→ Data
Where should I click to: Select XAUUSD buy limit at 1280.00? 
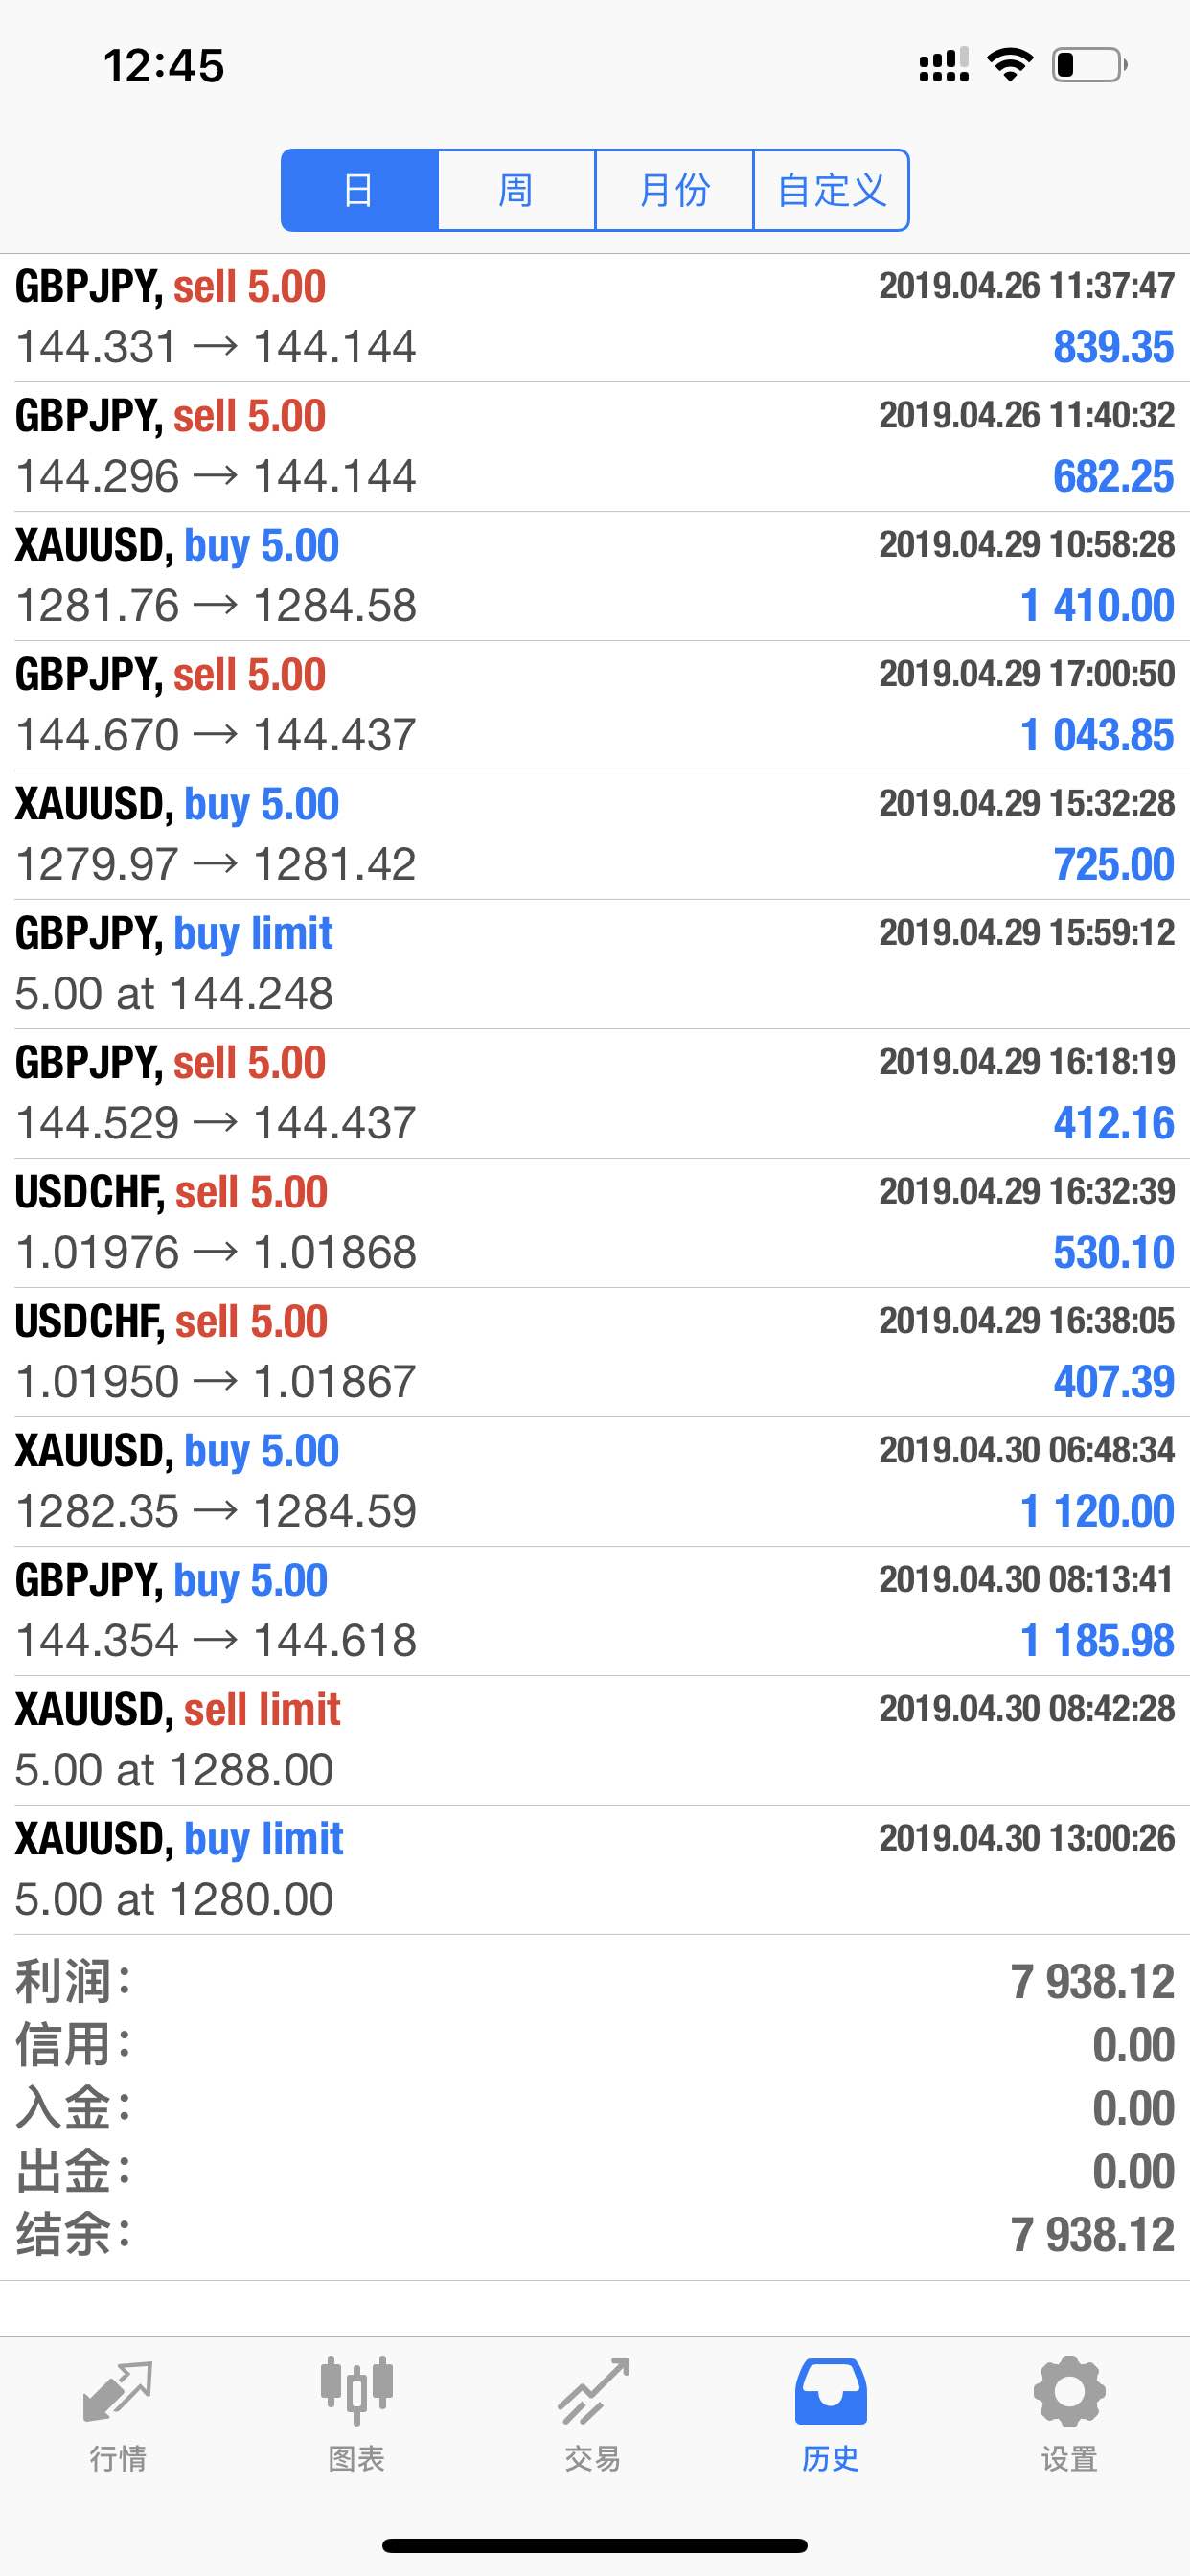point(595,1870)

* * *

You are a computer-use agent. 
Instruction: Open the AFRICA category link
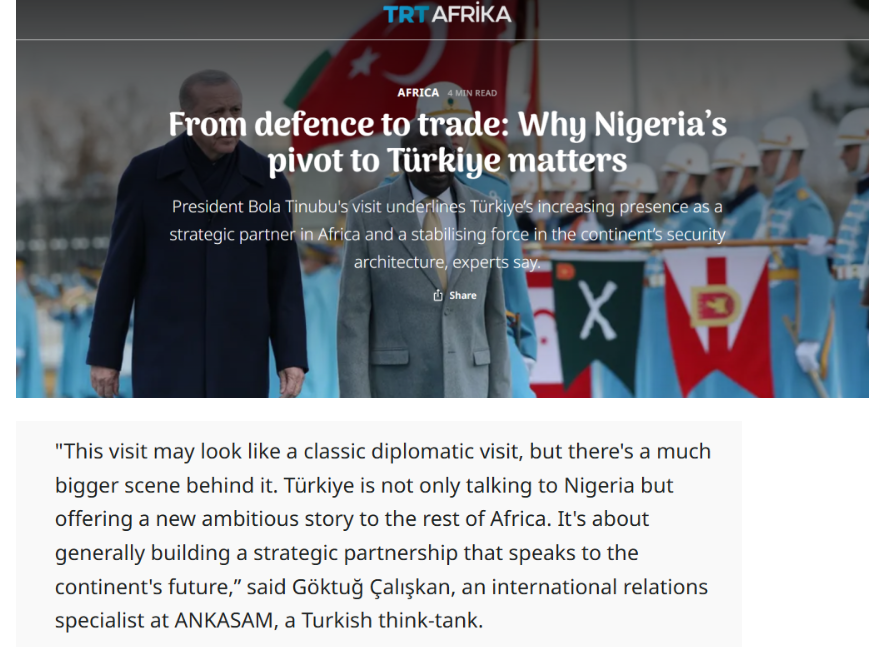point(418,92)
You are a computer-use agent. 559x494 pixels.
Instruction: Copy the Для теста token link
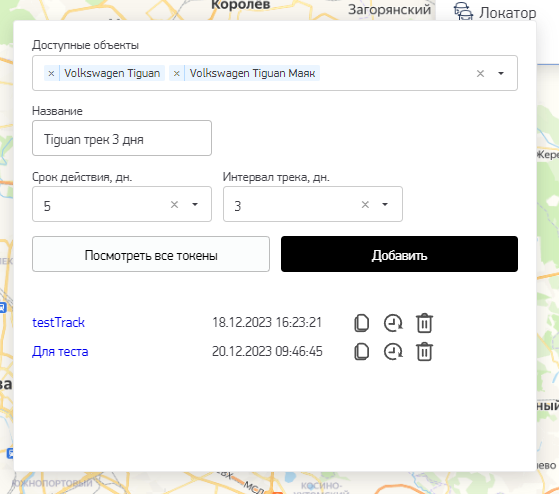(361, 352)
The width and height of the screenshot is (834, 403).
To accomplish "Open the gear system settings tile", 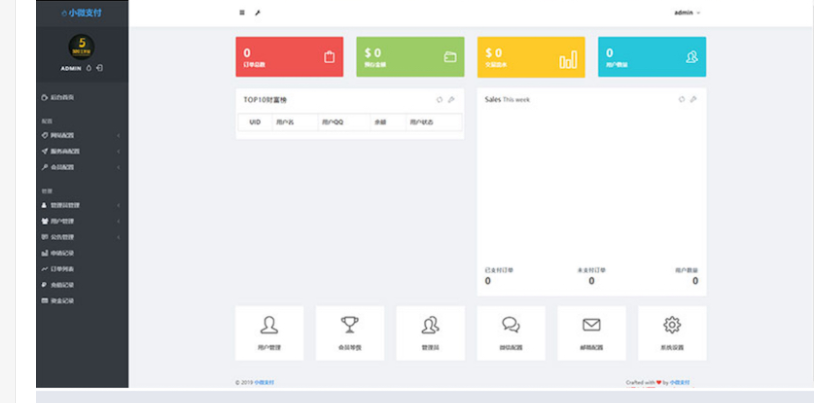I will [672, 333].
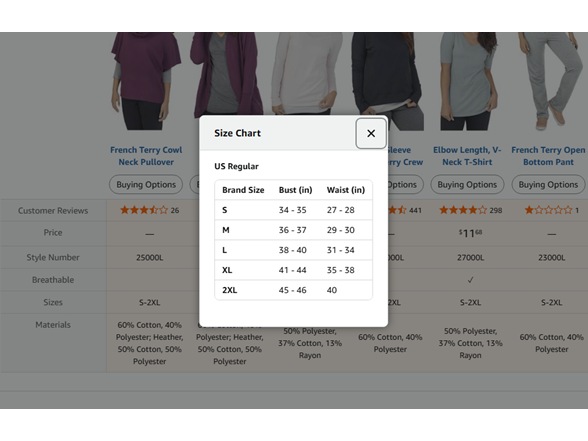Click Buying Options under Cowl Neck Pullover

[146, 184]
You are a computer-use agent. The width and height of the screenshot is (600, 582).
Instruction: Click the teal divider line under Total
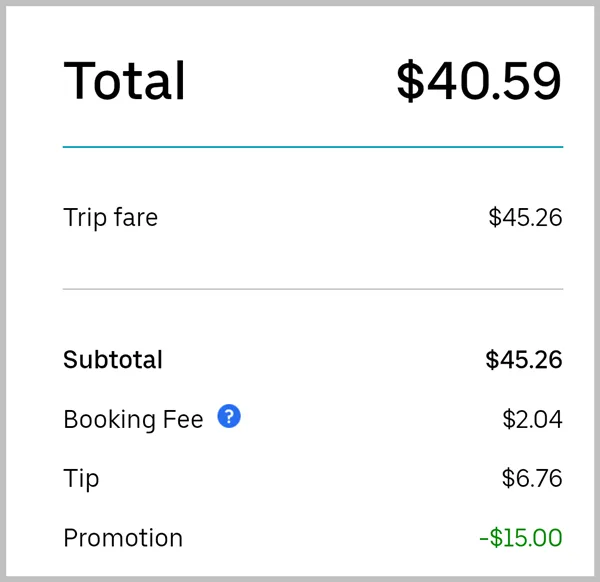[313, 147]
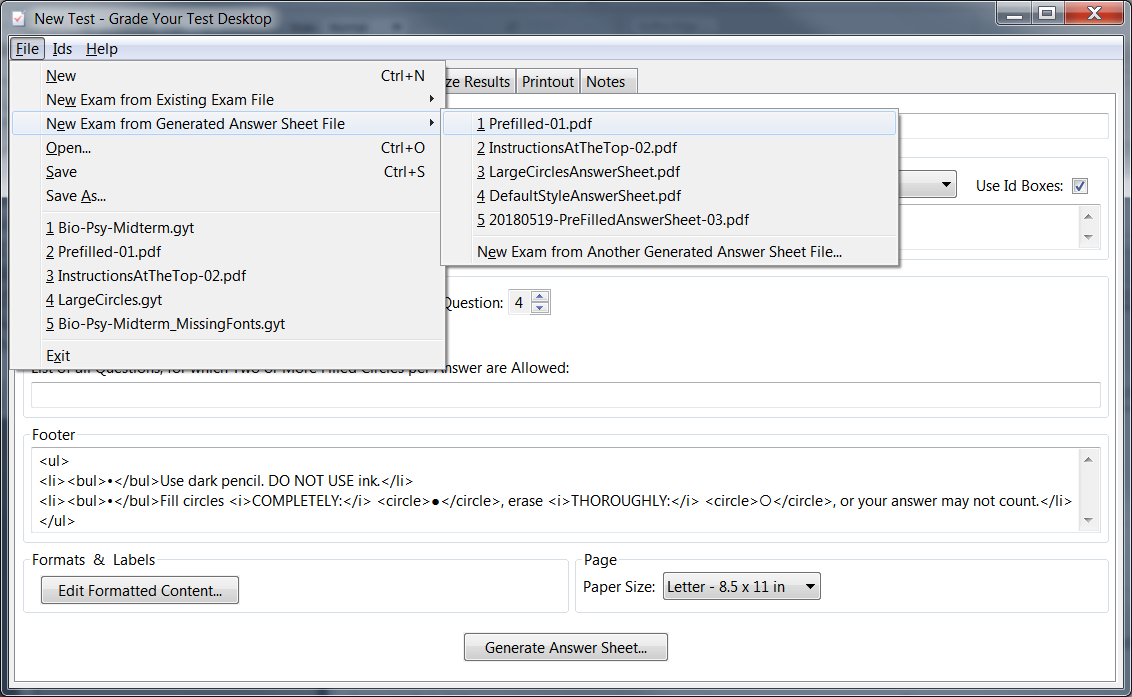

→ Aim of the exercise
Find the string "width" in the listing and copy every line in which it occurs.

→ Answer to this exercise
The width and height of the screenshot is (834, 403).
You are a computer-use agent. The width and height of the screenshot is (600, 582).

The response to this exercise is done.